*** DATA RECORDS ***

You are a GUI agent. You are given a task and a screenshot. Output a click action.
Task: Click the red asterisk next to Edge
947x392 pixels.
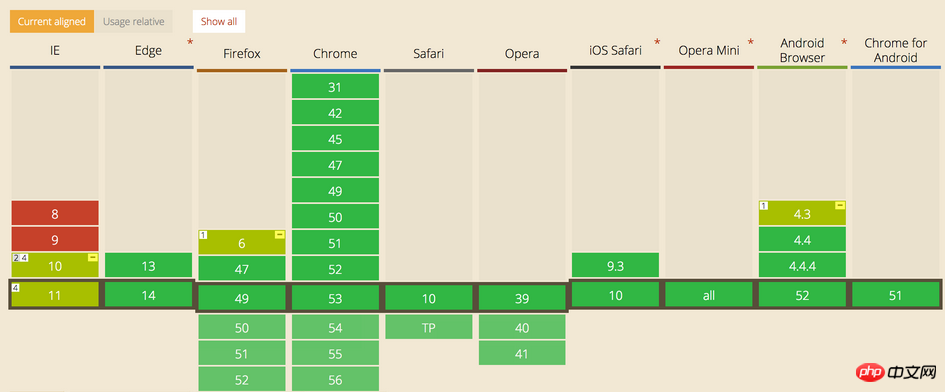(190, 42)
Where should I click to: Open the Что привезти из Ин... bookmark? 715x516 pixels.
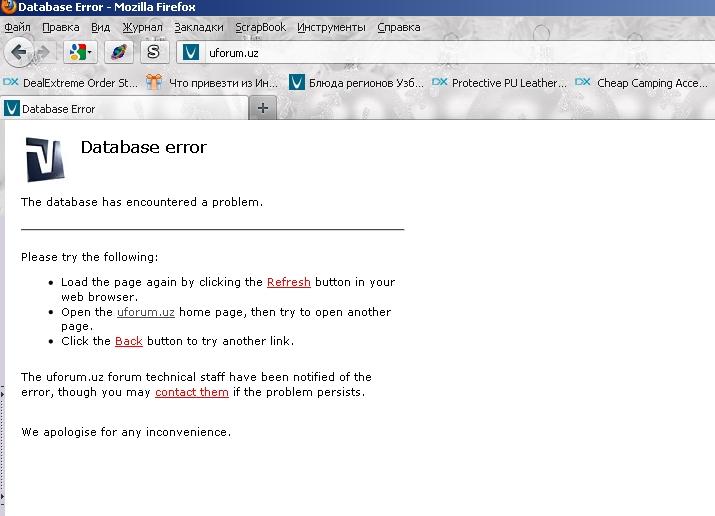pyautogui.click(x=214, y=83)
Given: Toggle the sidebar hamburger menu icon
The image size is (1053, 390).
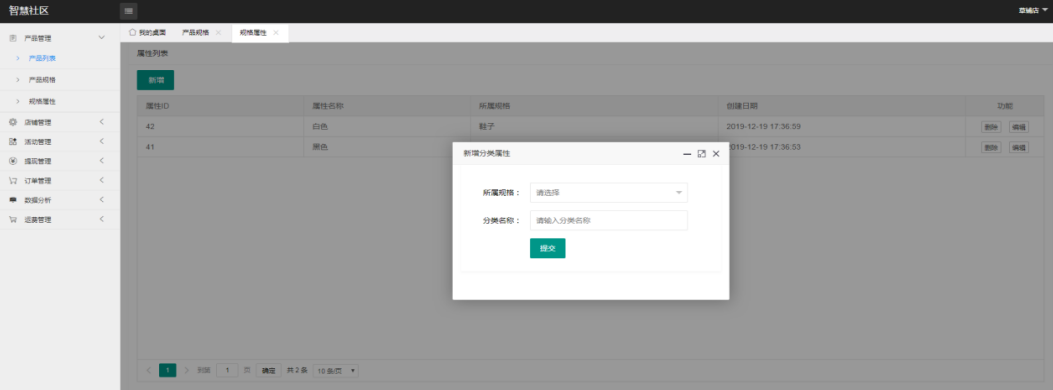Looking at the screenshot, I should pos(128,11).
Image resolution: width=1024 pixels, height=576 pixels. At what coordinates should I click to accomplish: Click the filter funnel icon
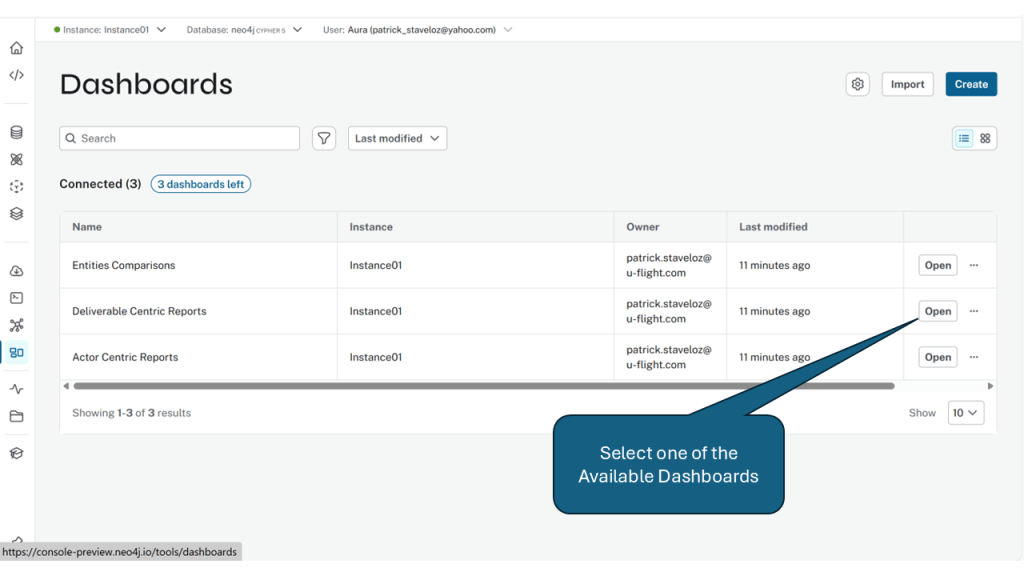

***

--- WORK TO COMPLETE ---
Your copy must consist solely of the lines from the one containing "Task: Click the red asterisk next to Edge" through the final line of the material above, transcribed exactly, with the pictures left out.

--- EXERCISE OUTPUT ---
Task: Click the red asterisk next to Edge
947x392 pixels.
(190, 42)
Where should I click to: Open the Что привезти из Ин... bookmark? 715x516 pixels.
pyautogui.click(x=214, y=83)
Given: Toggle the sidebar hamburger menu icon
The image size is (1053, 390).
Looking at the screenshot, I should pos(128,11).
Image resolution: width=1024 pixels, height=576 pixels. At what coordinates should I click to accomplish: Click the filter funnel icon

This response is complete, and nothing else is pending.